La coltivazione avviene in pieno campo negli agri di Molfetta, Bitonto e Giovinazzo «dove le condizioni pedoclimatiche sono ideali per la sua crescita. Le selezioni che coltiviamo ben si adattano a trapianti che variano da precocissimi, all’inizio di agosto, a molto tardivi, a ottobre. Così otteniamo una scalarità di produzione fondamentale per assicurare la continua fornitura da fine settembre a metà maggio sugli scaffali della gdo».

L’azienda Favuzzi, certificata Global Gap, opera secondo le tecniche della produzione integrata e adotta tutte le tecniche di coltivazione più innovative.
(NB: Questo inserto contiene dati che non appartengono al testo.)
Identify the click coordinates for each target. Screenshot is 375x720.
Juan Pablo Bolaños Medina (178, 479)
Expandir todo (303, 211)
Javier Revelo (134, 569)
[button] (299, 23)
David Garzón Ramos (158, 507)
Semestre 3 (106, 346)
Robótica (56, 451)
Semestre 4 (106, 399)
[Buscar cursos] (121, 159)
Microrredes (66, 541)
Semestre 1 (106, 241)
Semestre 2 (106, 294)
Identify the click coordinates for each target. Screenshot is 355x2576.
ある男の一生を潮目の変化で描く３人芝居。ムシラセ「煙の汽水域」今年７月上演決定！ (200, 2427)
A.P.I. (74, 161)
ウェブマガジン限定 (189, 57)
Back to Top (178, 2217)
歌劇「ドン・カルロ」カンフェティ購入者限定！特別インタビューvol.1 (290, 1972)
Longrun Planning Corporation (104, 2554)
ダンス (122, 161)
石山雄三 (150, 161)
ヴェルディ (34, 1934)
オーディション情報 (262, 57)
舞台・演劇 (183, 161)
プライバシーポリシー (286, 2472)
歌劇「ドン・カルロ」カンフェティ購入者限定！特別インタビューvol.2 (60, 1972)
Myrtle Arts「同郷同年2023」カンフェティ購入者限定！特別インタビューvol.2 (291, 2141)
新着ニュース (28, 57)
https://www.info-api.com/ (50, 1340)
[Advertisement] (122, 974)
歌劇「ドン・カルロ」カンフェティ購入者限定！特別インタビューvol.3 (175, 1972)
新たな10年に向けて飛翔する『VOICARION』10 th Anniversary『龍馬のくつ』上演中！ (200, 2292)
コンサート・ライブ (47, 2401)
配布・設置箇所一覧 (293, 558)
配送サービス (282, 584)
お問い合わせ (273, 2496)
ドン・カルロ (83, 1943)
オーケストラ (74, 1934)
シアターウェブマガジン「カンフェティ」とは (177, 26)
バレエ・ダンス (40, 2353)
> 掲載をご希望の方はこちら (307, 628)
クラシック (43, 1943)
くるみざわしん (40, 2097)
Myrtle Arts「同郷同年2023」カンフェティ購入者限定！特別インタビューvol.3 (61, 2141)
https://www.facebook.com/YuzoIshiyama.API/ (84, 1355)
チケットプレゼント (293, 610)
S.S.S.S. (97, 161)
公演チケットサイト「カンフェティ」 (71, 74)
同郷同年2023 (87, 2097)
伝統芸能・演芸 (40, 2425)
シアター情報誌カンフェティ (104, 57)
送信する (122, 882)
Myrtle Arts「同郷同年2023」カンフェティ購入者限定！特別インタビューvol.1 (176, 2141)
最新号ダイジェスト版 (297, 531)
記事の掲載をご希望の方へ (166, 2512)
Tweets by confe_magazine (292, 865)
«Questo per garantire una produzione uniforme e di elevata qualità e per far fronte agli standard richiesti dalla gdo. Dal 2012 siamo partner del progetto BiodiverSO, grazie al quale stiamo caratterizzando la “cicoria molfettese” mediante la valutazione morfologica e qualitativo-nutrizionale di più selezioni in collaborazione con l’Università e l’Ispa-Cnr di Bari».

Molta attenzione è posta alla gestione del post raccolta. «La cicoria catalogna viene raccolta e consegnata entro un’ora al magazzino aziendale. Qua il prodotto grezzo viene in parte stoccato nelle celle frigorifere e in parte avviato alla prima fase di lavorazione: lavaggio, selezione, toelettatura dei cespi di cicoria e taglio delle puntarelle. Lavoravamo la cicoria come prodotto di prima gamma, ma da alcuni anni la destiniamo soprattutto alla IV. Perciò abbiamo investito molto per diversificare le modalità di condizionamento e confezionamento del prodotto. Nel nuovo stabilimento disponiamo di tutte le macchine per realizzare i vassoi di puntarelle da 250 g con shelf-life di 5-7 giorni e i vassoi di cicoria in film plastico».

Le confezioni da IV gamma di “cicoria molfettese” costituiscono una nicchia di mercato molto apprezzata in Italia e all’estero. «Per difendere tale prezioso segmento commerciale siamo attenti a mantenere costante lo standard di qualità dei prodotti e ad aumentarne quanto più possibile la shelf life».